• _Task statement_:
Recast the lines below as a Markdown table with two columns, Row for the row number and Line for the line itself, skipping blank lines and leaving out the pictures.

= = = =

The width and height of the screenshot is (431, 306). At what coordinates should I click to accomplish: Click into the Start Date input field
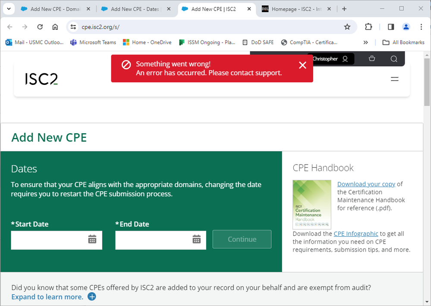[48, 240]
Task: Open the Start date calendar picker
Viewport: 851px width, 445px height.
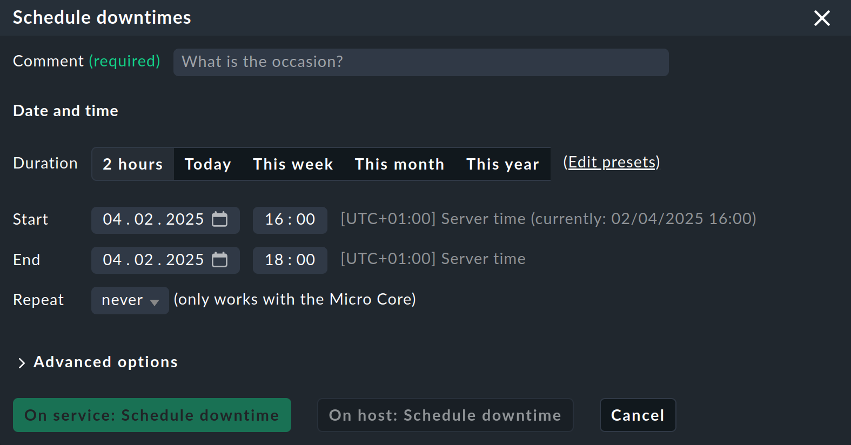Action: pyautogui.click(x=219, y=220)
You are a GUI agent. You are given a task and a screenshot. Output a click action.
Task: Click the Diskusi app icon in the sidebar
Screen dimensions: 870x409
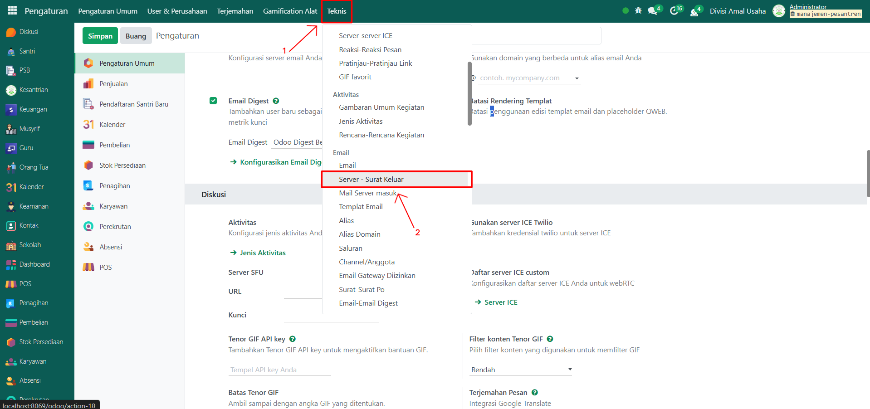tap(11, 32)
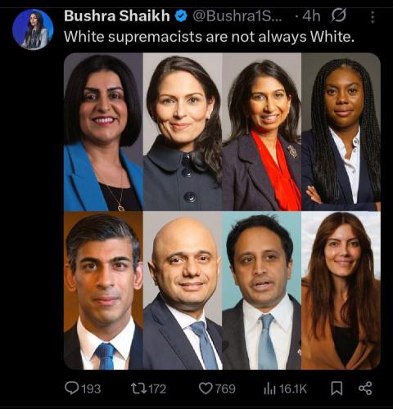
Task: Like the post with the heart icon
Action: [206, 388]
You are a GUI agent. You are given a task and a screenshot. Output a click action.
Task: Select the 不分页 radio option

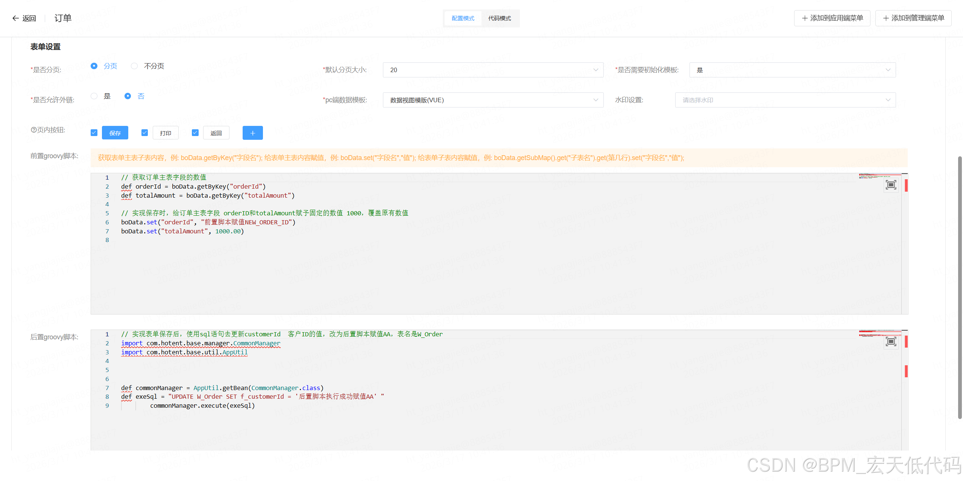134,66
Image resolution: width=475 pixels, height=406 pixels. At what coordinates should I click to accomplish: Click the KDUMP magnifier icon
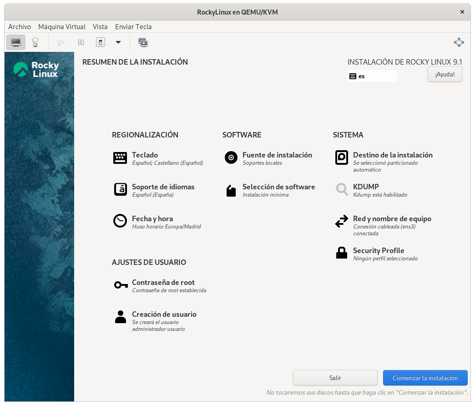coord(342,189)
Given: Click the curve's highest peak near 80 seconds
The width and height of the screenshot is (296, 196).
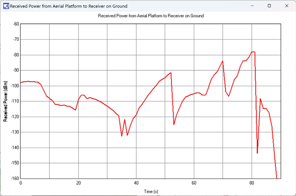Looking at the screenshot, I should tap(253, 52).
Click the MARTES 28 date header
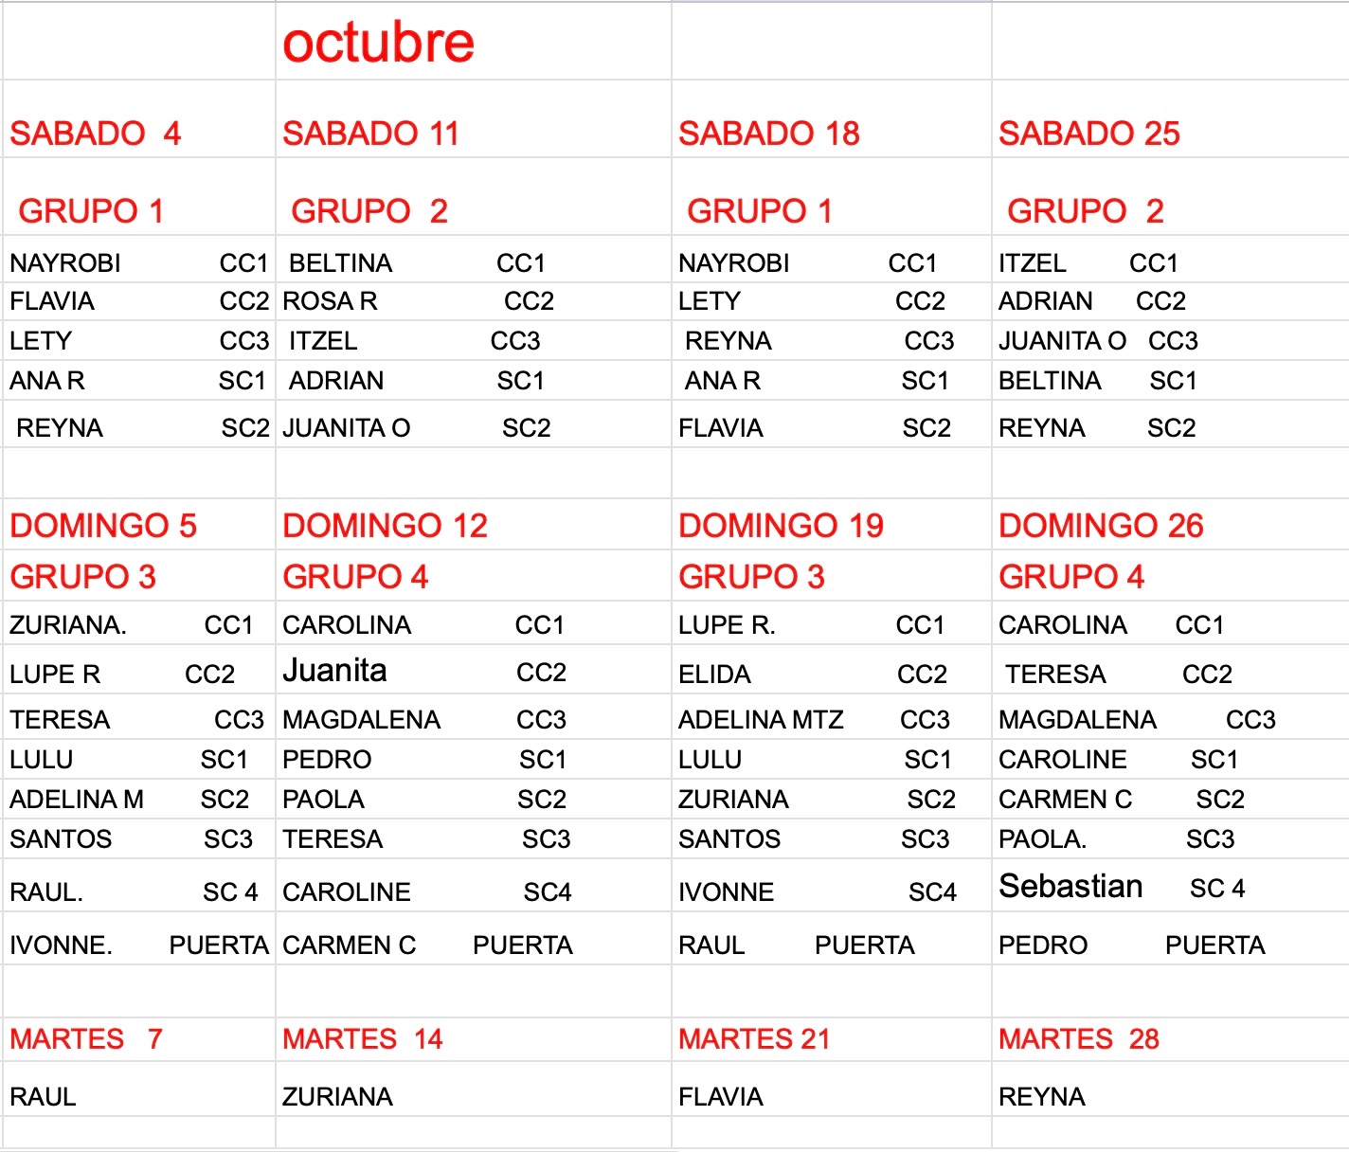The width and height of the screenshot is (1349, 1152). pos(1078,1039)
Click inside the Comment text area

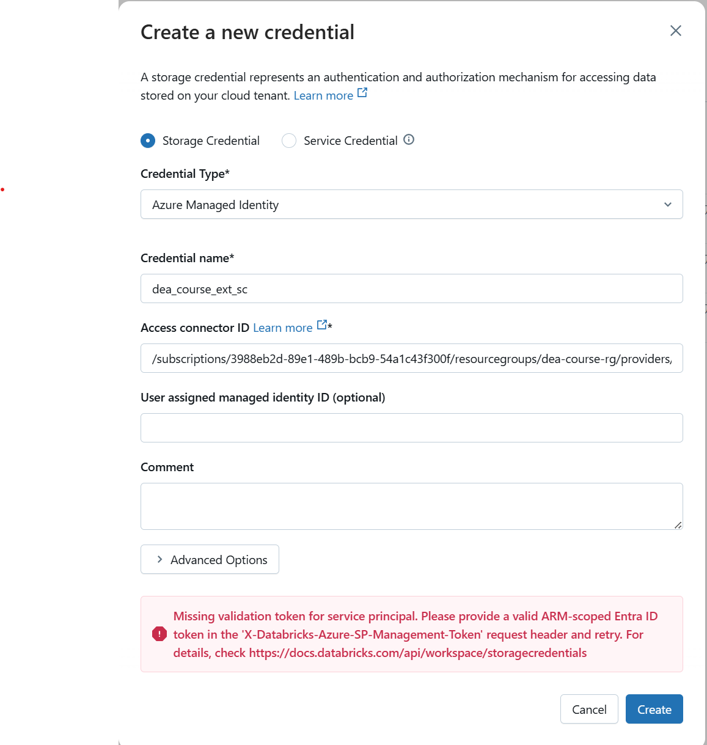click(x=411, y=506)
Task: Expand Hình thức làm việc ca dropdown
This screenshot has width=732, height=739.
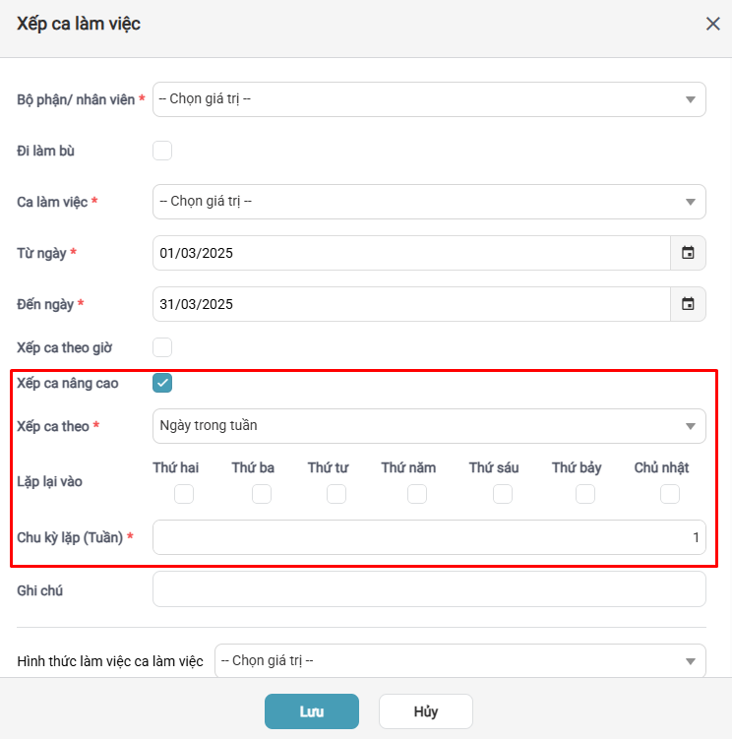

= = = =

• _Solution for this problem_:
| Row | Line |
|---|---|
| 1 | The width and height of the screenshot is (431, 306). At what coordinates should I click to accomplish: Click into the Start Date input field |
| 2 | [48, 240] |
| 3 | Task: Open the Start date calendar picker |
| 4 | Viewport: 851px width, 445px height. |
| 5 | Action: pyautogui.click(x=219, y=220) |
| 6 | You are a GUI agent. You are given a task and a screenshot. Output a click action. |
| 7 | Task: Click the Diskusi app icon in the sidebar |
| 8 | Screen dimensions: 870x409 |
| 9 | tap(11, 32) |
| 10 | Task: Like the post with the heart icon |
| 11 | Action: [206, 388] |
| 12 | You are a GUI agent. You are given a task and a screenshot. Output a click action. |
| 13 | Task: Select the 不分页 radio option |
| 14 | 134,66 |
| 15 | Image resolution: width=475 pixels, height=406 pixels. At what coordinates should I click to accomplish: Click the KDUMP magnifier icon |
| 16 | coord(342,189) |
| 17 | Given: Click the curve's highest peak near 80 seconds |
| 18 | The width and height of the screenshot is (296, 196). |
| 19 | Looking at the screenshot, I should tap(253, 52). |
| 20 | Click the MARTES 28 date header |
| 21 | The width and height of the screenshot is (1349, 1152). pos(1078,1039) |
| 22 | Click inside the Comment text area |
| 23 | click(x=411, y=506) |
| 24 | Task: Expand Hình thức làm việc ca dropdown |
| 25 | This screenshot has width=732, height=739. |